**Task brief:**
Change "green energy" to "clean energy" in the passage on the T’Sou-ke Nation, starting at "Setting a New" and ending at "residential school system.". Write out that whole stretch with the change made.
*** Excerpt to read
The T’Sou-ke Nation is small but it has big ideas. At only 250 members, mostly living on 67 hectares of reserve land around the Sooke Basin, you could fold it into any neighborhood in a large metropolis and it would barely make a demographic or economic dent.
But this ambitious band is making a dent in quashing stereotypes of First Nations by investing in a future based on food sustainability and alternative energy. With its Pacific Coast Wasabi operation, the band maintains three large greenhouses with 15,000 wasabi seedlings. Profits from this operation will be used to expand an existing 70-hectare organic community garden. And there’s more: thanks to a $1.5-million capital outlay in 2009, the nation’s administration building now runs entirely on a 75 kilowatt solar power system. Furthermore, in 2013 the T’Sou-ke partnered with Timberwest Forest Corp. and EDP Renewables Canada Ltd. to explore opportunities to develop, build and operate a massive $750-million, 300 MW wind energy project on southern Vancouver Island.
“This approach comes from our ancestors. Food security was always important to our people,” Chief Gordon Planes told Douglas while commuting back from Vancouver where he was meeting with other chiefs and Premier Christy Clark.
Setting a New Course
Put simply, the T’Sou-ke Nation sees the Island’s isolation as a potential business advantage. As conventional fossil fuel energy becomes more expensive, the cost of importing food will also become increasingly prohibitive, says Planes. That’s why he hopes his band’s focus on food and green energy will place them on the leading edge of a local sustainability push that one day may become a necessity, not a choice.
The T’Sou-ke are exhibiting the kind of entrepreneurial thinking that distinguishes an increasing number of Aboriginal communities as they attempt to free themselves from the business-killing shackles of the Indian Act and reservation system, which renders them as perpetual tenants on federally owned land, and has burdened them with the crippling multi-generational social issues that resulted from the residential school system.
******
*** Supplied information
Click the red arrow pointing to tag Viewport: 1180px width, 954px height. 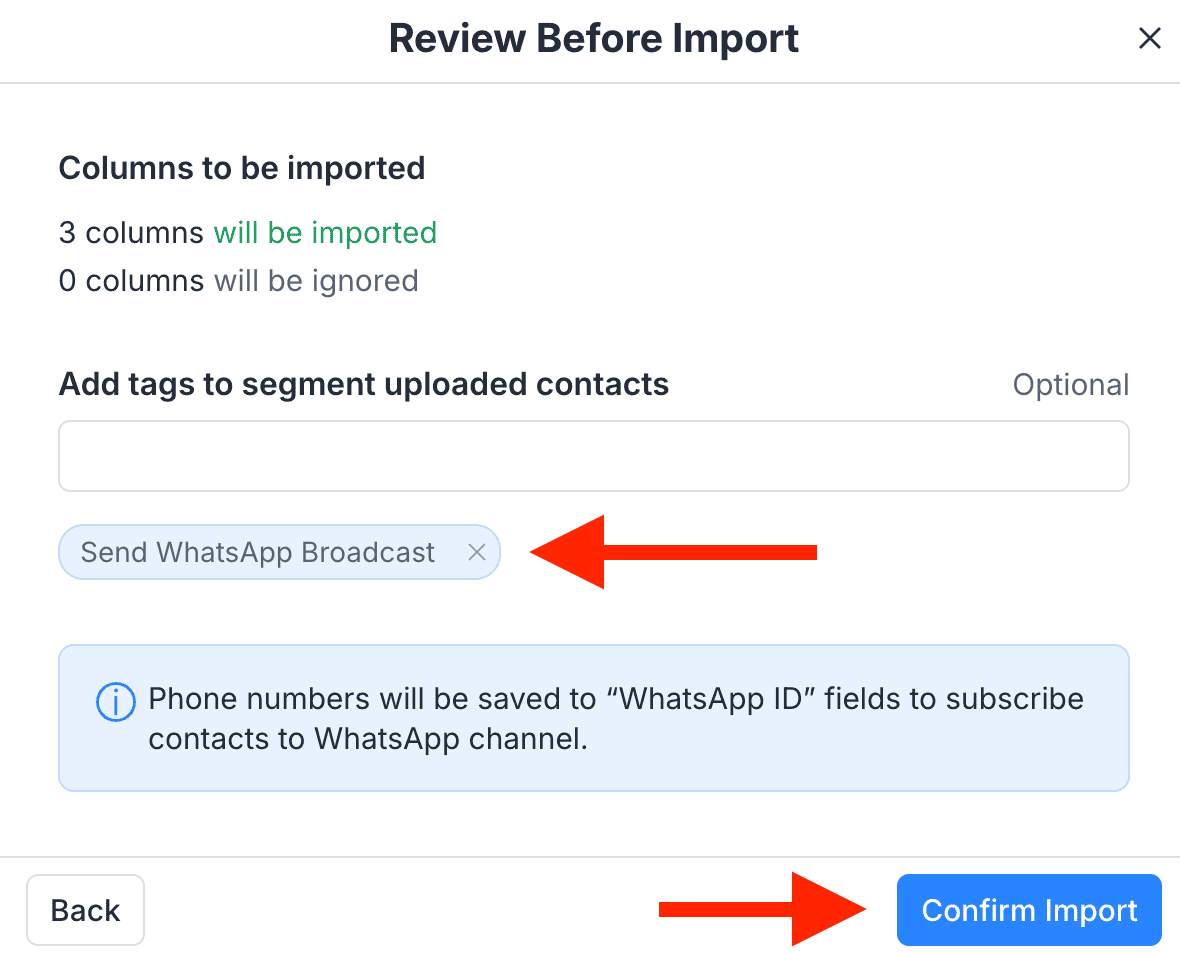pyautogui.click(x=672, y=552)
******
**Answer below:**
Setting a New Course
Put simply, the T’Sou-ke Nation sees the Island’s isolation as a potential business advantage. As conventional fossil fuel energy becomes more expensive, the cost of importing food will also become increasingly prohibitive, says Planes. That’s why he hopes his band’s focus on food and clean energy will place them on the leading edge of a local sustainability push that one day may become a necessity, not a choice.
The T’Sou-ke are exhibiting the kind of entrepreneurial thinking that distinguishes an increasing number of Aboriginal communities as they attempt to free themselves from the business-killing shackles of the Indian Act and reservation system, which renders them as perpetual tenants on federally owned land, and has burdened them with the crippling multi-generational social issues that resulted from the residential school system.